Manage several apps with one Drupal backend using Drupal 8's RESTful API for a headless Drupal

You may have heard the phrase “headless Drupal”. You also may have heard about building a RESTful API with Drupal, but you’re not quite sure what that means or how these features can be utilised. No worries, in all honesty things are not as scary as they may appear and are also much simpler than they sound.

First things first: what is headless Drupal?

The phrase “headless” came into play pretty much alongside various Javascript frameworks such as AngularJS, ReactJS, KnockoutJS, to name a few. With a headless Drupal, we are only using the backend side of our Drupal application. The theme or frontend part is not being generated or shown to the user, at least not the Drupal one. So the main part - the head - is not being generated, thus “headless Drupal”.

If there is no theme, how is my content shown?

As I mentioned, headless Drupal always comes with a separate framework to display your content. This can be a Javascript framework on the web, iOS, Android application, etc. It can even be a Windows or OSX application if you wish. 
With this, the frontend can be anything you wish. It could even be several things at once. But the most important part is that the content editors only have one place for their content management.

Yes, this can require a bit more knowledge and work to make it happen, but the results are far more rewarding. You also need to know that if you create such a frontend, you create it from scratch.,meaning the application only has whatever it needs or whatever you put in it, of course. Still, this means no extra Javascripts files, no extra CSS files, and for me probably most importantly, no extra markup and classes. Any data can now only be wrapped in whatever you create.

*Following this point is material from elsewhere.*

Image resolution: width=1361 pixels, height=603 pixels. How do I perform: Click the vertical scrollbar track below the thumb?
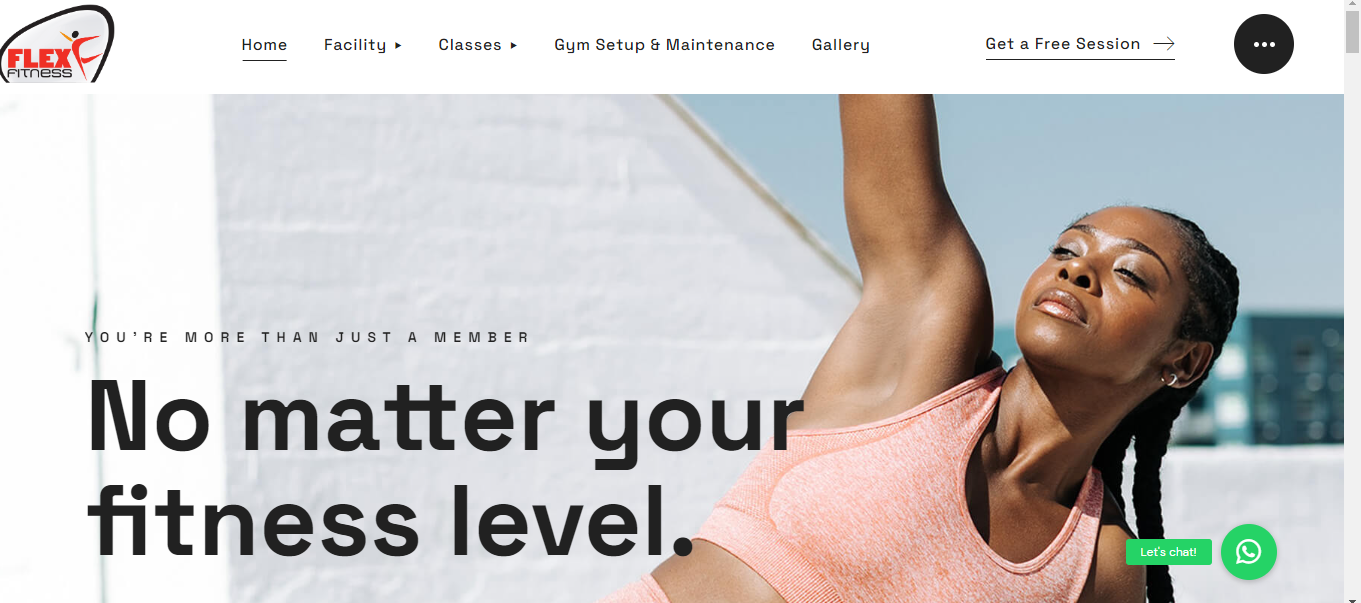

Yes, I’m looking at you: views, fields and co.

That’s great, but how do you get all that data into a JS framework. Isn’t Drupal a PHP based framework?

Indeed it is. And this is where the phrase “RESTful API” comes into play. For a slightly more in depth explanation, you can read it here. Basically, it works like this. On its own, it doesn’t do anything, but where you send a specific request to it, it will return data to you; or an error if you mistyped something. So, basically, in the real world this would look something like this.

“Hey API! I want to have the last 10 news titles, together with a short summary and published date. And while you’re at it, sort them by newest first.“

“Sure developer! Here you go.“

Yeah, it’s that simple. You basically do a GET request to a specific URL and in return you (normally) get a JSON response. It could also be something else, such as XML, but JSON is the most used and any respected JS framework supports it. You could also do a POST request to write data, and a DELETE request to delete data.

This is awesome! How do I get my hands dirty?

Well, with Drupal 7 you first needed the Services and Restful modules; however, seeing how Drupal 8 is awesome and badass, you’ve got everything you need in the core…. well, at least for the most part.

Headless Drupal

You start as with any other Drupal feature - you enable some modules. In our case, this would be the Serialization, RESTful Web Services and HTTP Basic Authentication modules. The module descriptions speak mostly for themselves. You could make things work without the HTTP Basic Authentication module, but that means you can only authenticate yourself using cookies. With this module, you can authenticate yourself using your own username and password out of the Drupal backend. It also provides you with a token that you can use.

So now that we have our modules ready, we can take a look at a setup. By default, you get enabled REST API on node entities for all operations using cookie authentication, and a JSON format. To view this configuration, open up the configuration file at sites/default/files/config_XXX/sync/rest.settings.yml. You can also edit the configuration. We need the authentication to work so we need to do that anyway. Open up the file, or if you’re more of a GUI person, you can use a great module called REST UI and do all the configuring with its user interface.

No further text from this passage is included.